Sunflowers and Roses: Chapter 1
I hadn’t washed off last night’s makeup yet and my clothes were in need of a washing machine but the paper in my canvas bag couldn’t wait for me to make myself into a human being, rather it demanded delivery at an extreme urgency. It was a Tuesday morning with three hours until the deadline and a single blustery storm took my normally bitter mood and churn it into a congealed buttermilk of a personality.
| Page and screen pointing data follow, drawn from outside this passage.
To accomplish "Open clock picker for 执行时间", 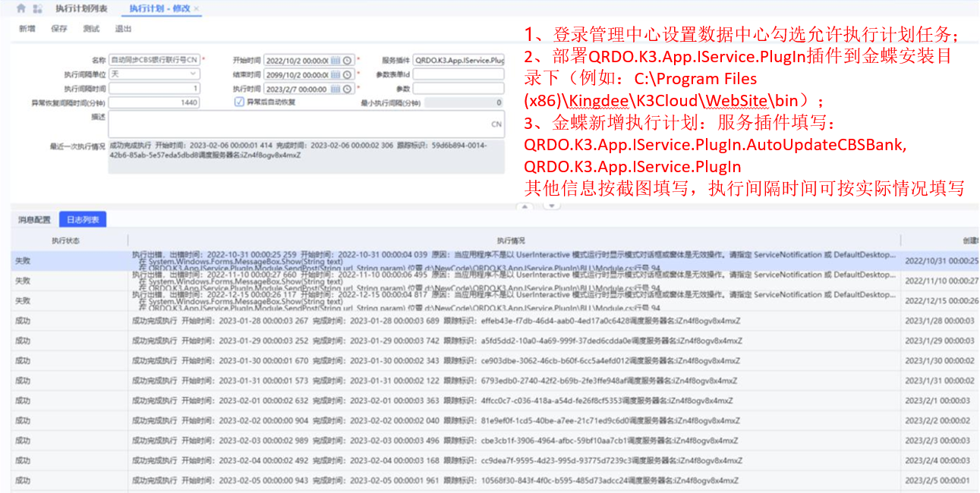I will pyautogui.click(x=348, y=89).
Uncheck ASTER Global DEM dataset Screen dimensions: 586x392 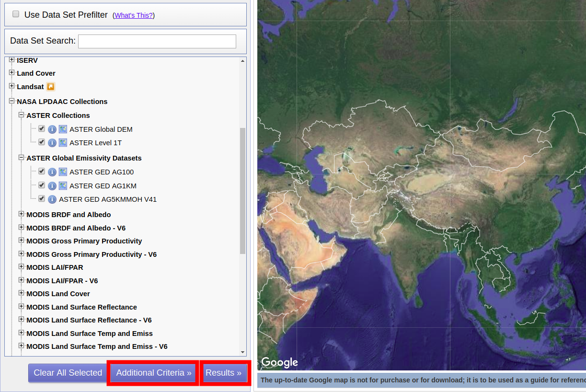pyautogui.click(x=42, y=128)
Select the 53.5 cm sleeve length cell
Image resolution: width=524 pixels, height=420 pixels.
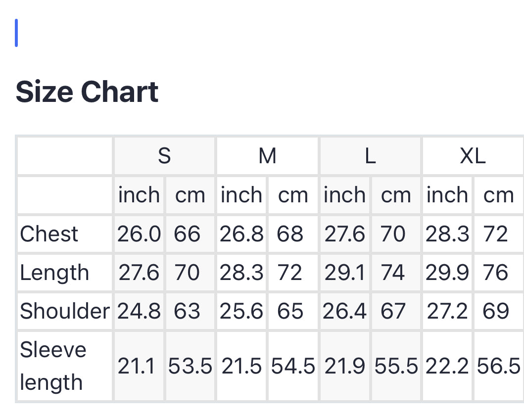coord(190,366)
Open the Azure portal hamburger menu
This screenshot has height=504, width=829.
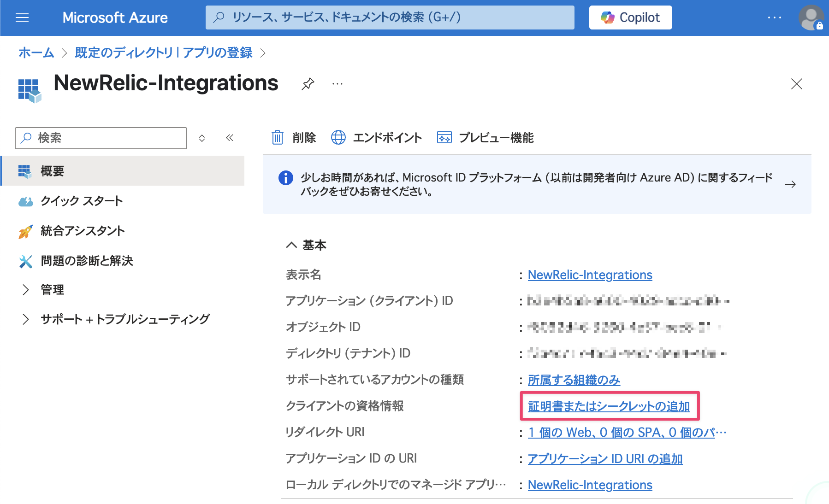pos(22,18)
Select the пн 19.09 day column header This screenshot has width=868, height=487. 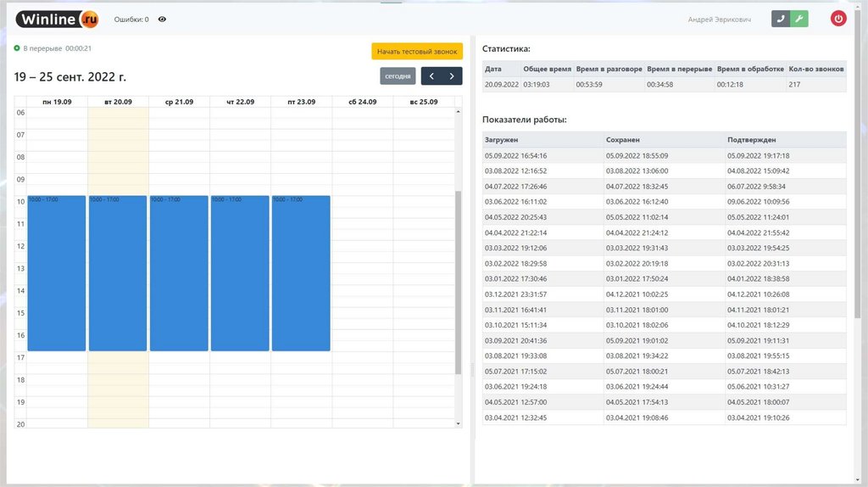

The air was thick, as Aprils tend to be in this part of the country. Humidity was ruining everyone’s hair and the stillness of everything was a preamble to the mess of Biblical portions to go. Me? I didn’t notice. I couldn’t, there was too much to do. Three months of work on the lasting impact of Artemisia Gentileschi was the only thing stopping me from my internship with the Museum of Modern Art, but any nerves I might have felt were deadened by a night without sleep and an all-around feeling of acceptance. My mind was so far afield I didn’t even notice the first drop of rain on my head. I did notice the second. After that, the third through fiftieth drops of rain all kind of blurred together.
Only one thing bounced around my mind as I ran straight for the nearest cover I could see (some stupid awning over a service entrance): don’t get the paper wet. Almost falling into the cover, I shook my barely damp hair out of my eyes and wiped my hands on the driest part of my jeans before opening my bag to reveal a still pristine twelve pages of carefully honed down research and two pages of sources. My sigh of relief could have rattled the branches of nearby trees if the rain wasn’t doing that by itself. However, my pleasure was cut short by a sudden cry from somewhere too close for comfort.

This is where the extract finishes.